We create parsers that help us contextualize the logs, making them helpful to an administrator while removing the logs that are not.
Here is a simple example using SSHD. If you were looking at an SSHD log, this is what you would see in your log file:
Accepted password for john from 149.1.x.x port 23414
SSHD is an example of an application that records clean logs. That being said, when you have a lot of users, this would get lost in the noise and you also lack any other information on whether this is good or bad (outside of the fact that John looked in with a password).
Log analysis would be the process of extracting as much information from this log entry as possible to help make a determination if this is good or bad. As it stands, that is impossible. Especially when compounded by the fact that this is one entry of thousands on one server.
In a real-world example you're talking N number of servers, N number of entries, N number of logs, where N is an infinite number. It's a near impossible task for an individual, or team, in most instances.
Let's take a look at what it means to contextualize the log, analyzing it to derive more intelligence, in an effort to make a determination if this is good or bad.
This is what Trunc sees with the same log from SSHD:
Login success via SSHD.
IP: 149.1.x.x (Germany)
149.1.x.x: Tor exit node.
149.1.x.x: Flagged in multiple blacklists.
That's interesting. So John SSH'd into a server, using a Tor exit node, and that exit node has been blacklisted for malicious activity across other networks. That node also happened to be in Germany, but John lives in California.

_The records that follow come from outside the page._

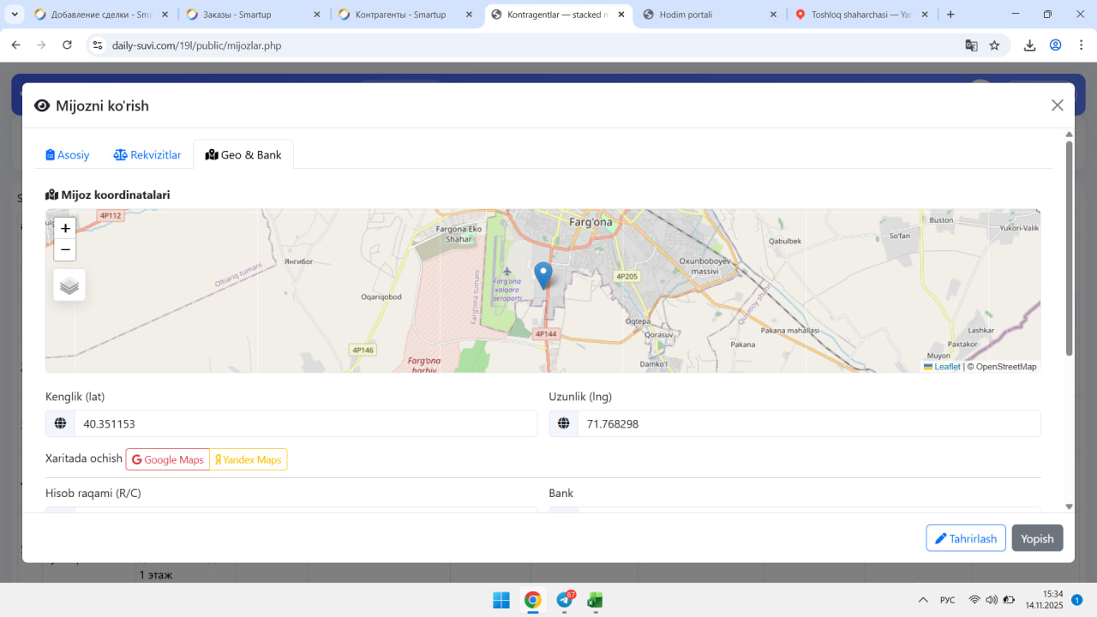Click the Chrome translate page icon

pos(971,45)
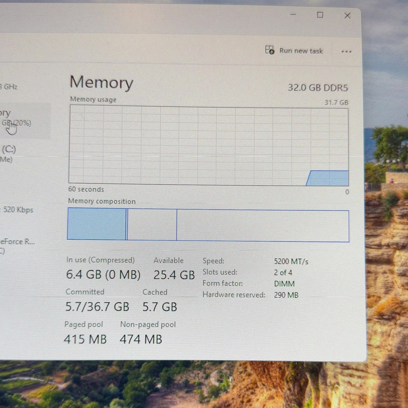The image size is (408, 408).
Task: Click the 32.0 GB DDR5 label
Action: (x=318, y=88)
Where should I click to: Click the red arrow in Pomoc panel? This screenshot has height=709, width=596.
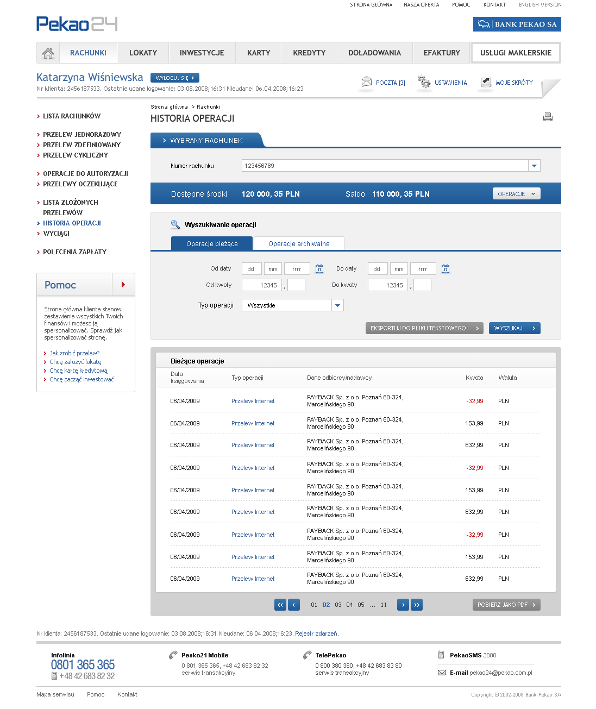tap(123, 284)
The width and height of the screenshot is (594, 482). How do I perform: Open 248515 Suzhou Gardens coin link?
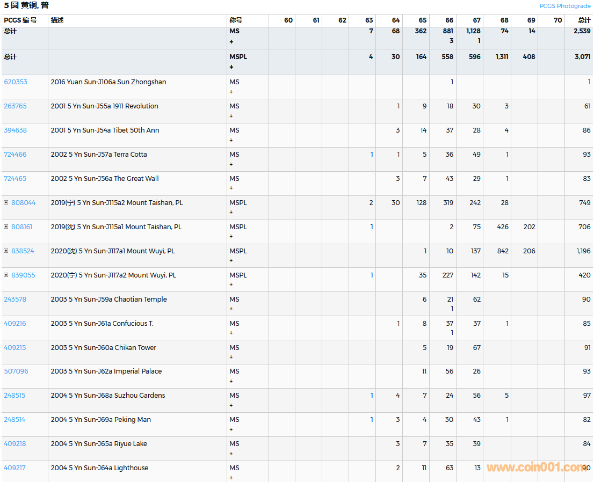15,396
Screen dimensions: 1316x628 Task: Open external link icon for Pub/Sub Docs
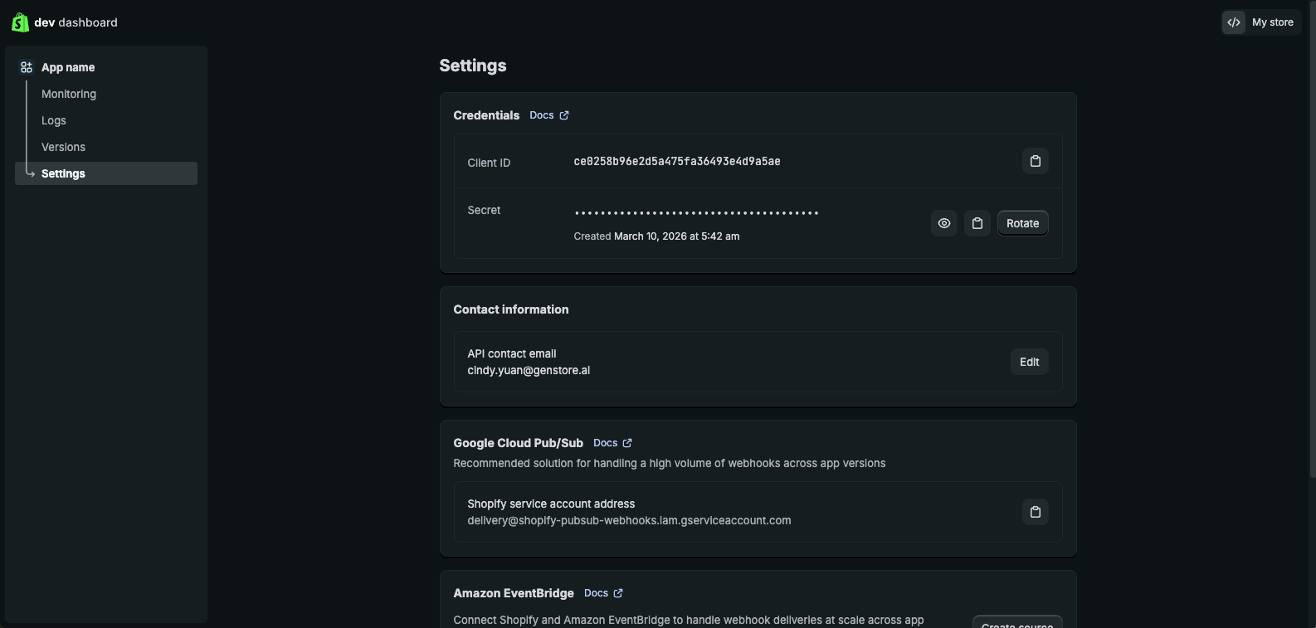(627, 443)
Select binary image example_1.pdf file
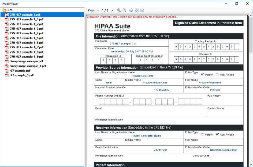Viewport: 253px width, 167px height. pyautogui.click(x=28, y=66)
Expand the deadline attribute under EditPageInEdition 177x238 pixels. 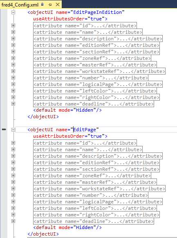pyautogui.click(x=13, y=104)
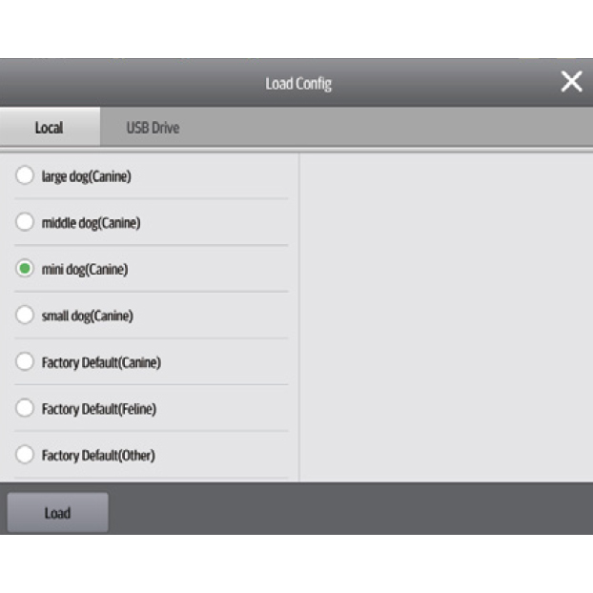This screenshot has height=593, width=593.
Task: Click the small dog(Canine) config name
Action: click(87, 316)
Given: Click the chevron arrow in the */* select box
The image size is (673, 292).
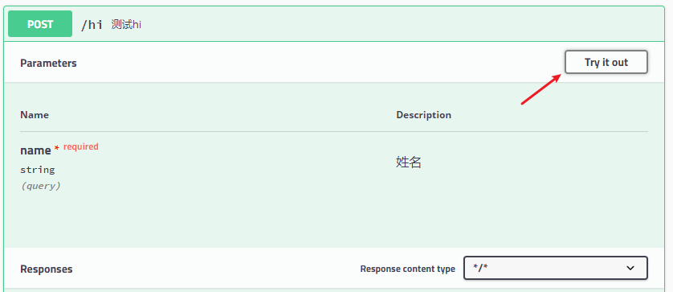Looking at the screenshot, I should tap(630, 269).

In the world of security, this would, should, be a big red flag. But in many instances, it falls through the cracks because most organization lack a mechanism to effectively parse, or make sense, of their logs.
At Trunc we are on a mission to simplify this process. By default, all logs will be categorized against our rules and we have made it super easy to quickly sift through your logs according to those categories. For example, an administrator would be able to do a search like this right from their dashboard:
category:authentication_success AND category:tor_connection
We turn logs into actionable intelligence. Everything can be searched through our Google-like dashboard, making it simple to investigate the incident and conform to multiple compliance requirements (PCI-DSS, GDPR, SOC-2). The best part is you can parse through all your logs, not just one log file on one server, but all of them from all locations at the same time.